AIM OF THE TASK
Swap "GUI agent" for "screen assistant" throughout the records below, and write the lines out again with nothing else changed. Leave the pictures out of your answer.
## Begin SUPPLIED RECORDS
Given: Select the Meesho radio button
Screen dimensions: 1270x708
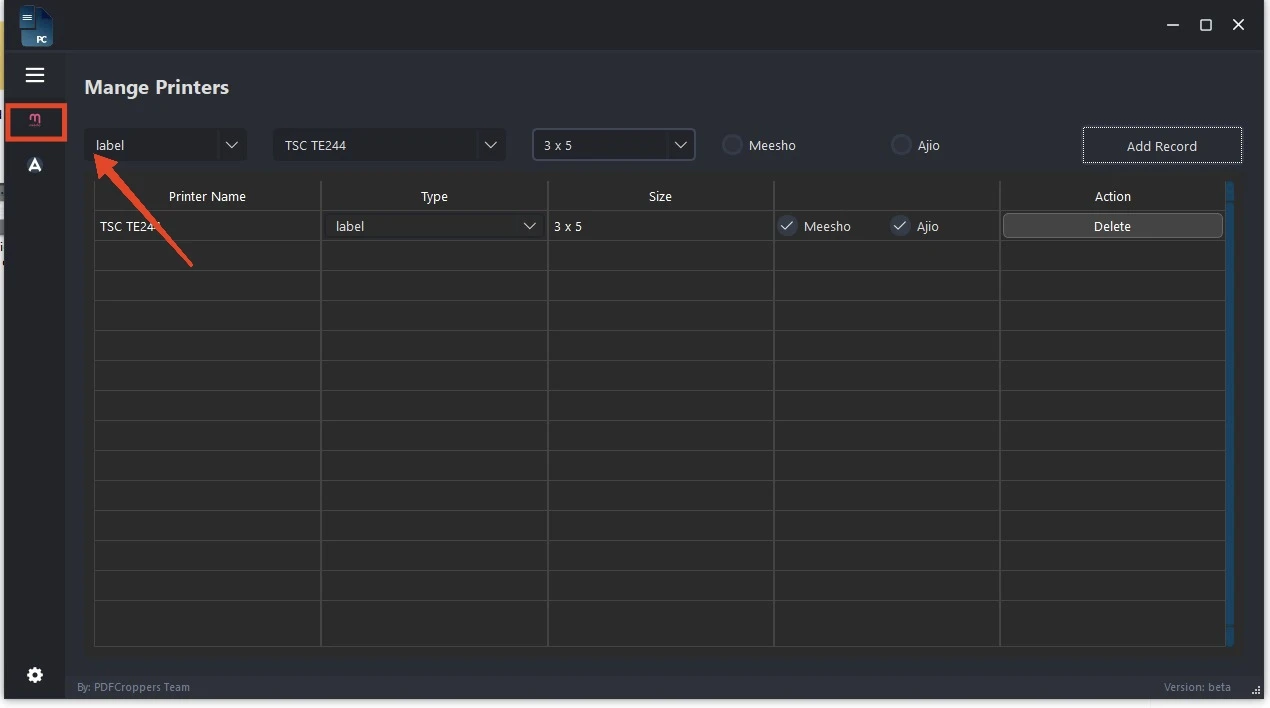Looking at the screenshot, I should pos(733,145).
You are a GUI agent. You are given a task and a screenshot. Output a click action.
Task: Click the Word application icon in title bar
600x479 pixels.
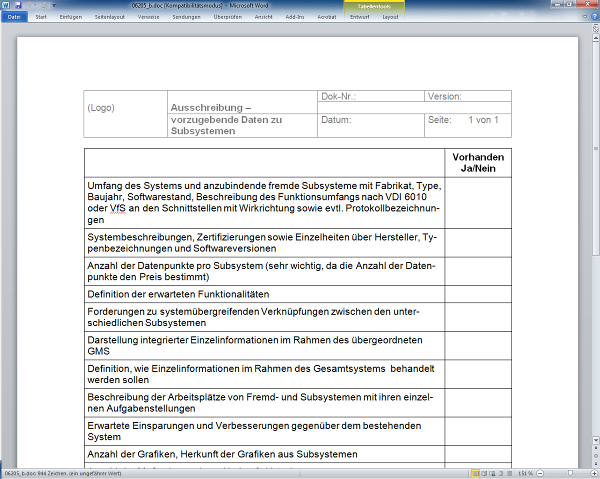(6, 5)
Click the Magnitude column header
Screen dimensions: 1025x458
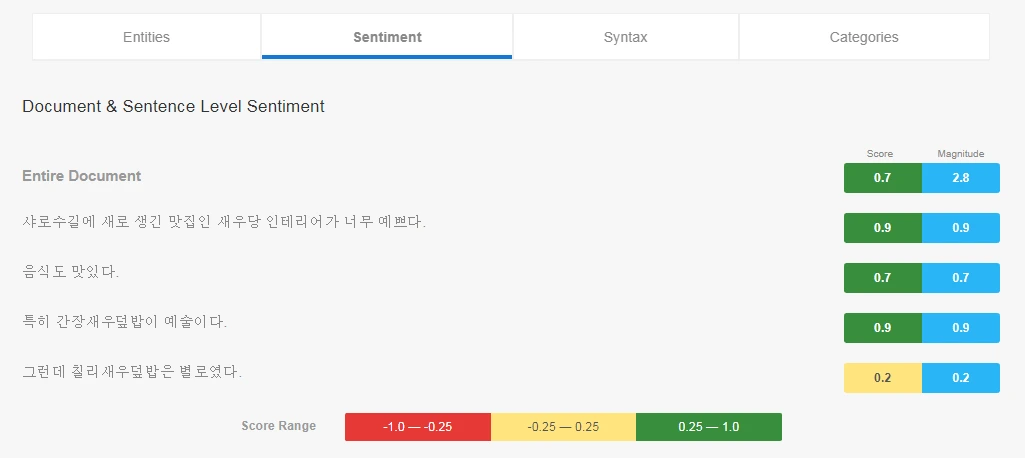pyautogui.click(x=960, y=154)
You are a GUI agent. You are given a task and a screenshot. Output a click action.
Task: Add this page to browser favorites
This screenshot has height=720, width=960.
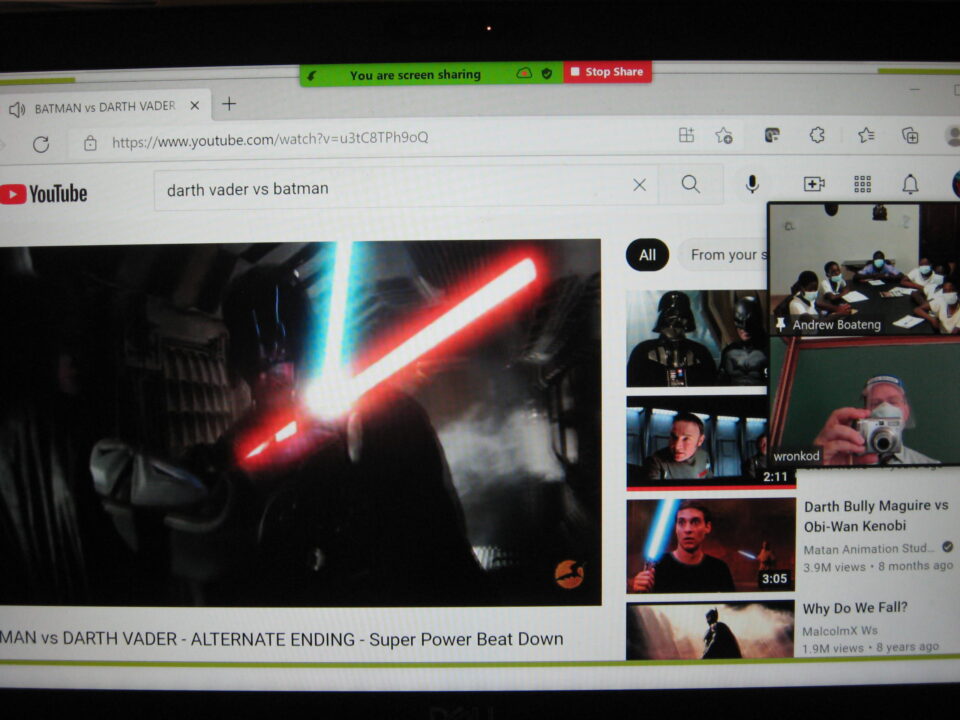(724, 136)
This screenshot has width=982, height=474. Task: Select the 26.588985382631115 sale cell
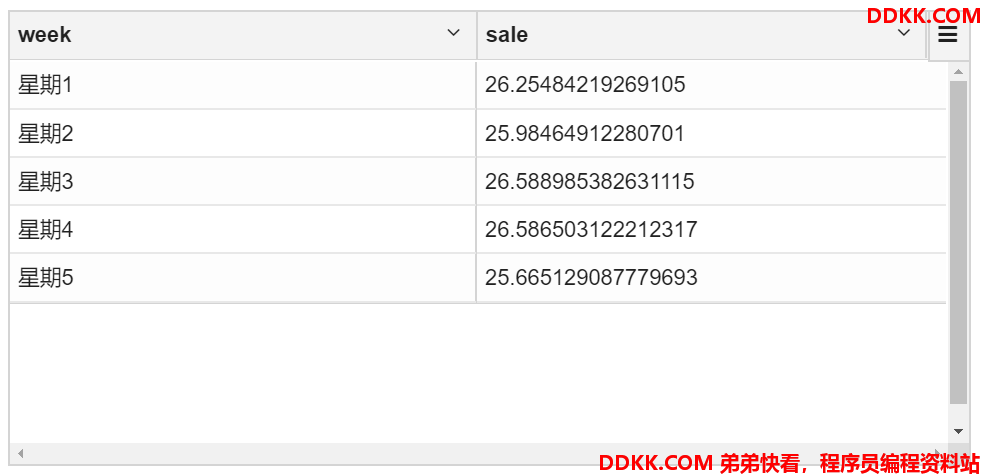tap(711, 182)
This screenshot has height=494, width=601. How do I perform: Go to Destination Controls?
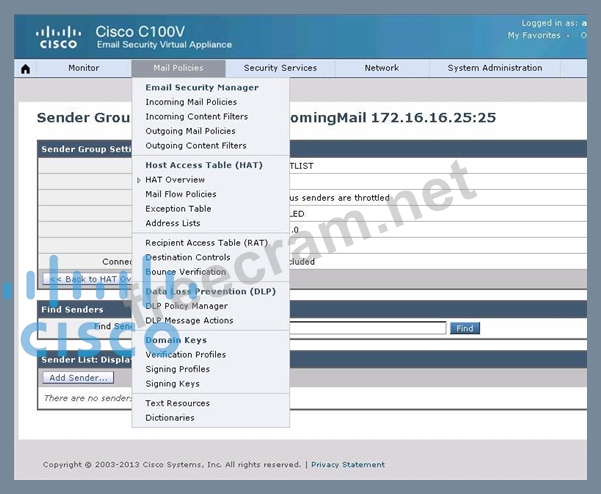(187, 258)
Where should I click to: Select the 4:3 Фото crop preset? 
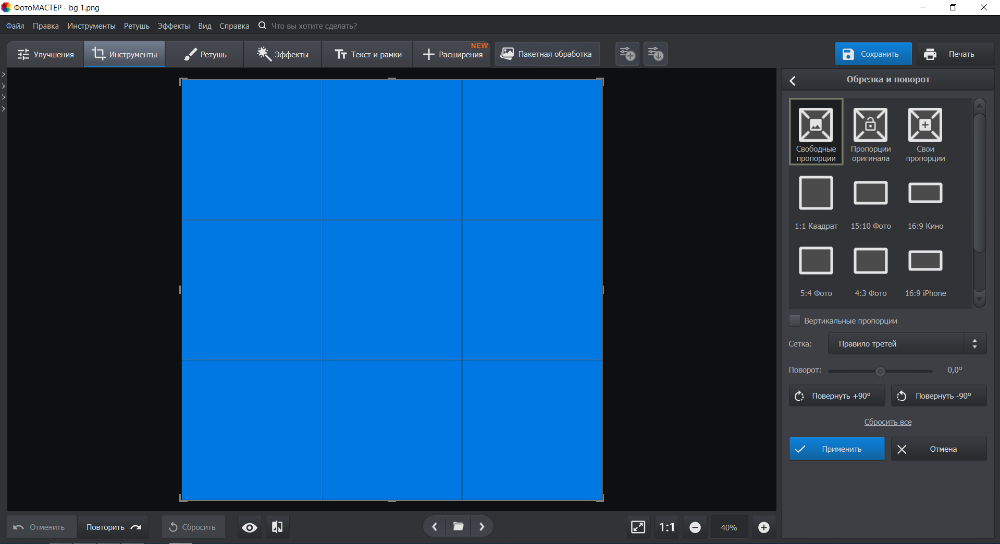pyautogui.click(x=870, y=261)
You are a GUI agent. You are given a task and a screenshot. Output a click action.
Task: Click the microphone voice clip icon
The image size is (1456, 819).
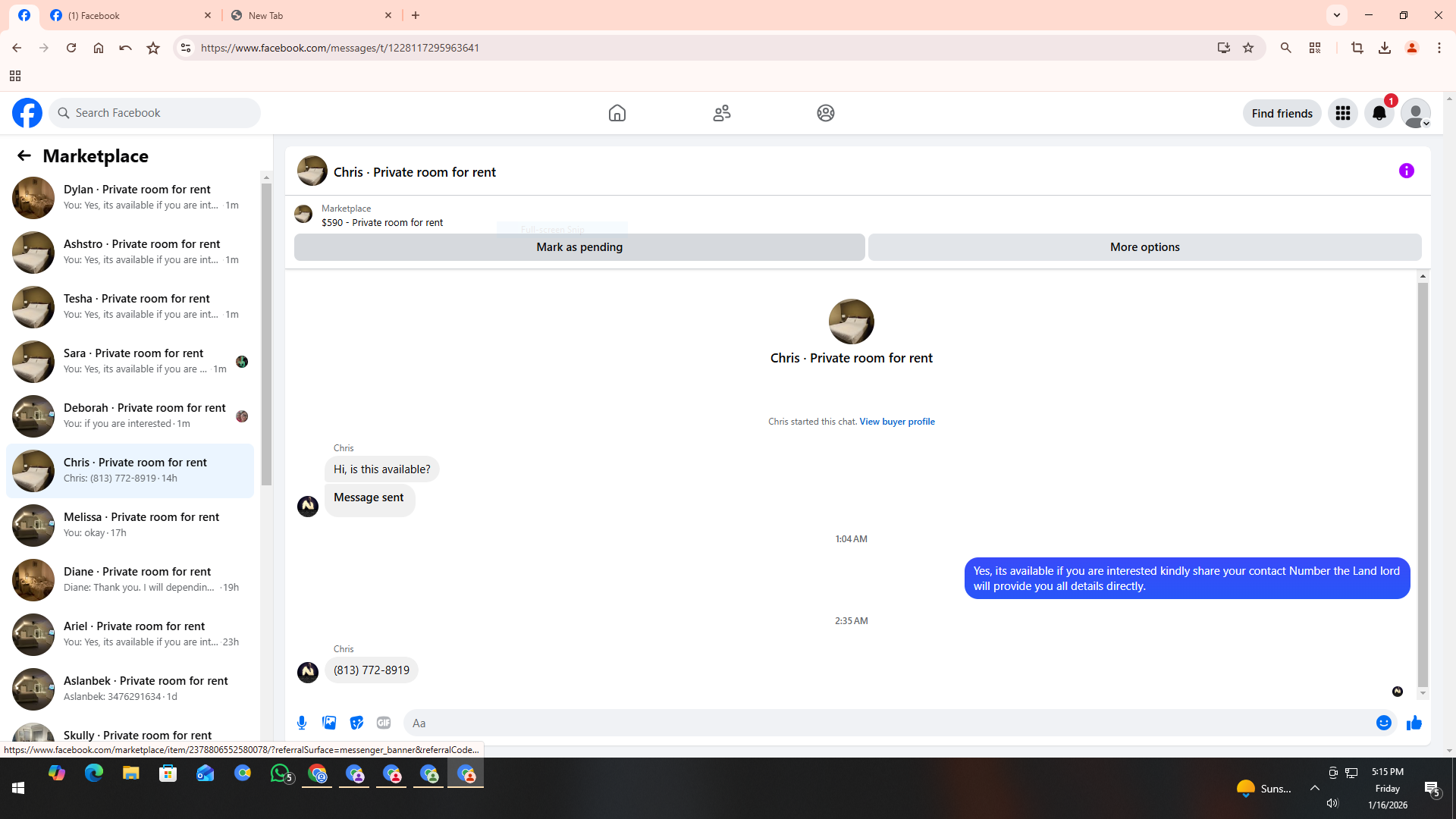302,723
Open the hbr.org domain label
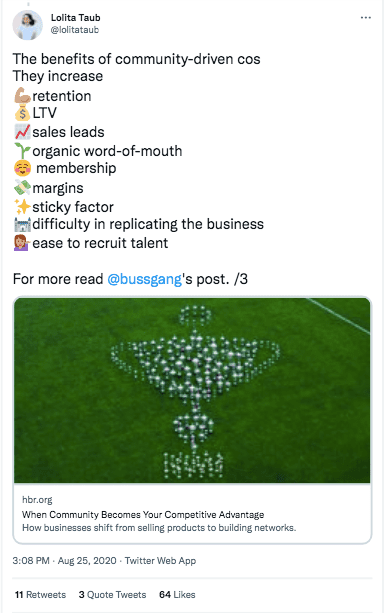 click(x=37, y=500)
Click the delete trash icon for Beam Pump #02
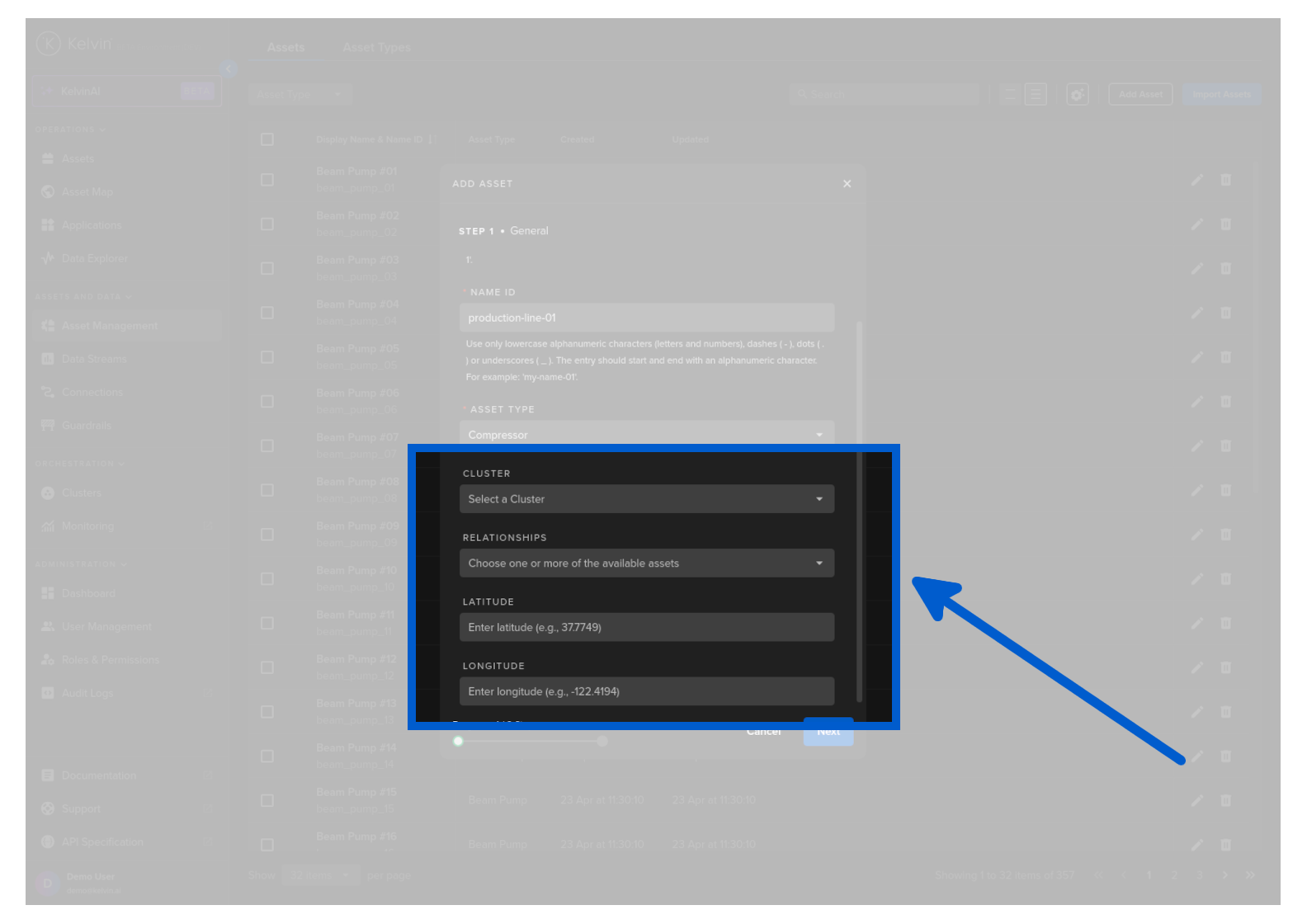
## End SUPPLIED RECORDS
EXERCISE OUTPUT
Given: Select the Meesho radio button
Screen dimensions: 1270x708
Looking at the screenshot, I should pos(733,145).
You are a screen assistant. You are given a task and a screenshot. Output a click action.
Task: Click the Word application icon in title bar
600x479 pixels.
(6, 5)
Click the Magnitude column header
Screen dimensions: 1025x458
pyautogui.click(x=960, y=154)
You are a screen assistant. You are given a task and a screenshot. Output a click action.
Task: Add this page to browser favorites
This screenshot has height=720, width=960.
(724, 136)
This screenshot has width=982, height=474. Task: Select the 26.588985382631115 sale cell
tap(711, 182)
This screenshot has height=494, width=601. How do I perform: Go to Destination Controls?
(187, 258)
Where should I click to: Select the 4:3 Фото crop preset? 
pyautogui.click(x=870, y=261)
You are a screen assistant. You are given a task and a screenshot. Output a click action.
Task: Click the microphone voice clip icon
The image size is (1456, 819).
302,723
Open the hbr.org domain label
 click(x=37, y=500)
Click the delete trash icon for Beam Pump #02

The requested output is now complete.